‘Do I have to report it?’ he asked his mother.
She laughed. ‘You did, in the dream-telling. That’s enough.’
‘But what about the treatment? The Speaker says that treatment must take place.’ Jonas felt miserable. Just when the Ceremony was about to happen, his Ceremony of Twelve, would he have to go away somewhere for treatment? Just because of a stupid dream?
But his mother laughed again in a reassuring, affectionate way. ‘No, no,’ she said. ‘It’s just the pills. You’re ready for the pills, that’s all. That’s the treatment for Stirrings.’
Jonas brightened. He knew about the pills. His parents both took them each morning. And some of his friends did, he knew. Once he had been heading off to school with Asher, both of them on their bikes, when Asher’s father had called from their dwelling doorway, ‘You forgot your pill, Asher!’ Asher had groaned good-naturedly, turned his bike, and ridden back while Jonas waited.
It was the sort of thing one didn’t ask a friend about because it might have fallen into that uncomfortable category of ‘being different’. Asher took a pill each morning; Jonas did not. Always better, less rude, to talk about things that were the same.
Now he swallowed the small pill that his mother handed him.
‘That’s all?’ he asked.
‘That’s all,’ she replied, returning the bottle to the cupboard. ‘But you mustn’t forget. I’ll remind you for the first weeks, but then you must do it on your own. If you forget, the Stirrings will come back. The dreams of Stirrings will come back. Sometimes the dosage must be adjusted.’

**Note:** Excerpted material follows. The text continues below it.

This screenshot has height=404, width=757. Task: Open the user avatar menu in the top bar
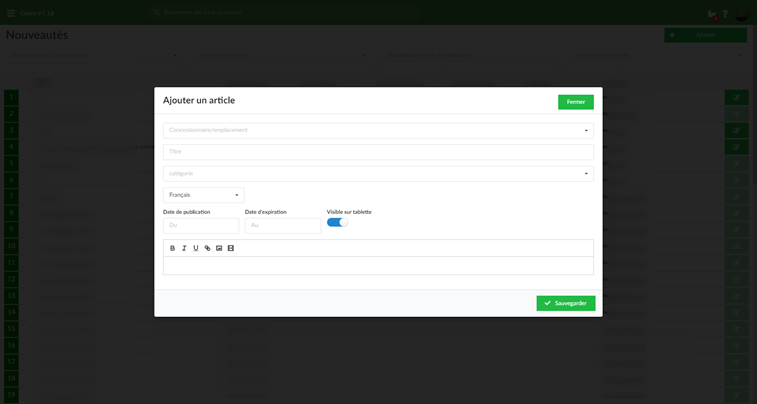pyautogui.click(x=742, y=14)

‘Asher takes them,’ Jonas confided.
His mother nodded, unsurprised. ‘Many of your groupmates probably do. The males, at least. And they all will, soon. Females too.’
‘How long will I have to take them?’
‘Until you enter the House of the Old,’ she explained. ‘All of your adult life. But it becomes routine; after a while you won’t even pay much attention to it.’
She looked at her watch. ‘If you leave right now, you won’t even be late for school. Hurry along.
‘And thank you again, Jonas,’ she added, as he went to the door, ‘for your dream.’
Pedalling rapidly down the path, Jonas felt oddly proud to have joined those who took the pills. For a moment, though, he remembered the dream again. The dream had felt pleasurable. Though the feelings were confused, he thought that he had liked the feelings that his mother had called Stirrings. He remembered that upon waking, he had wanted to feel the Stirrings again.
Then, in the same way that his own dwelling slipped away behind him as he rounded a corner on his bicycle, the dream slipped away from his thoughts. Very briefly, a little guiltily, he tried to grasp it back. But the feelings had disappeared. The Stirrings were gone.
‘Lily, please hold still,’ Mother said again.